(Material for this task Opens)

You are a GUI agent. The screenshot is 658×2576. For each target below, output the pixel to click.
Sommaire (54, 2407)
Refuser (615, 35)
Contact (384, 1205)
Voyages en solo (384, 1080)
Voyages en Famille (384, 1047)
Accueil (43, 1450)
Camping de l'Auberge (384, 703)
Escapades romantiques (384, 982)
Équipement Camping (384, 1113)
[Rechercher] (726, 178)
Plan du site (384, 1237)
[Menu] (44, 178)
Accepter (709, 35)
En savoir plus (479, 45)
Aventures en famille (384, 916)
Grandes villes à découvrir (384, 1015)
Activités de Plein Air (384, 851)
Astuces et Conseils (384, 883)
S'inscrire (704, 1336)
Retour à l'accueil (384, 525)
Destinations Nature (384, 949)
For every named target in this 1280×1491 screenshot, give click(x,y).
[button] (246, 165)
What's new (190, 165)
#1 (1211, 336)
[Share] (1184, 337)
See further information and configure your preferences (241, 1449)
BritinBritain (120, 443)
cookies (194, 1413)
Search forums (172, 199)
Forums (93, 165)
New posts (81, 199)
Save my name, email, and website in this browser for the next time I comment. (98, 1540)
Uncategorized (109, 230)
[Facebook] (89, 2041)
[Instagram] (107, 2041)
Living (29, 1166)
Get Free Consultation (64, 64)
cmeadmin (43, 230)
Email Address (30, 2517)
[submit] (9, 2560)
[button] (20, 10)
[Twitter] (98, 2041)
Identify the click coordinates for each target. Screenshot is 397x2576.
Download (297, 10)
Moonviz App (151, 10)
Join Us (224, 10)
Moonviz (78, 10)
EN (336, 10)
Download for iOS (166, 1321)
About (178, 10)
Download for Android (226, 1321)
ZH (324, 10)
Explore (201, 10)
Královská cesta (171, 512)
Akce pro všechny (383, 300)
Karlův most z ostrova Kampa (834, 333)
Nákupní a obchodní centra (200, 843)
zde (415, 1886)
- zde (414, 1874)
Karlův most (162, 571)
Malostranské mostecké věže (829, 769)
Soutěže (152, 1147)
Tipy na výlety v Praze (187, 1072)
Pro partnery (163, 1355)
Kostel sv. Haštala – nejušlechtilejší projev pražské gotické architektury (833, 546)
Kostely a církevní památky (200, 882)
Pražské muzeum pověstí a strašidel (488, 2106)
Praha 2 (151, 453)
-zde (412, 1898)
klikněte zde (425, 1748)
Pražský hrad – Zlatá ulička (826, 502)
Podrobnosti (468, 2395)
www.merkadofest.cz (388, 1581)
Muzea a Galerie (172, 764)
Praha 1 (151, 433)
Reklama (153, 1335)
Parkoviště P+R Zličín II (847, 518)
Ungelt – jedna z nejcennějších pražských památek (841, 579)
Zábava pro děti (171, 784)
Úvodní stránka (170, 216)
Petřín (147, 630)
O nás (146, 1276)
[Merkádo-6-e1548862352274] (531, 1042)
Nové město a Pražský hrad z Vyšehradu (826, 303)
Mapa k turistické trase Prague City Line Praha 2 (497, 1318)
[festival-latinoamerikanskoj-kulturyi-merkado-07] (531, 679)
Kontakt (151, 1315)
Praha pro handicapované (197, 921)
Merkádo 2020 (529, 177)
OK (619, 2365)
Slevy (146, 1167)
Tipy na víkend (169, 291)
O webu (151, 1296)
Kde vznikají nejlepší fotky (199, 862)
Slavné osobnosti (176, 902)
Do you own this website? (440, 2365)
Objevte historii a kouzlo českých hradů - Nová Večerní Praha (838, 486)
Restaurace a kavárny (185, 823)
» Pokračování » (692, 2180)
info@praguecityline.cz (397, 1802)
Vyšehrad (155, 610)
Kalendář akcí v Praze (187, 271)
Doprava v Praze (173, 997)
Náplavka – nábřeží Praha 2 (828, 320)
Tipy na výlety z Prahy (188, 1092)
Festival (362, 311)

(Material for this task Closes)

[Try it]: Copy out the lines above exactly, beginning at the one that contains "Reklama (153, 1335)" and ending at the one that contains "Mapa k turistické".

[Finished exercise]:
Reklama (153, 1335)
Parkoviště P+R Zličín II (847, 518)
Ungelt – jedna z nejcennějších pražských památek (841, 579)
Zábava pro děti (171, 784)
Úvodní stránka (170, 216)
Petřín (147, 630)
O nás (146, 1276)
[Merkádo-6-e1548862352274] (531, 1042)
Nové město a Pražský hrad z Vyšehradu (826, 303)
Mapa k turistické trase Prague City Line Praha 2 (497, 1318)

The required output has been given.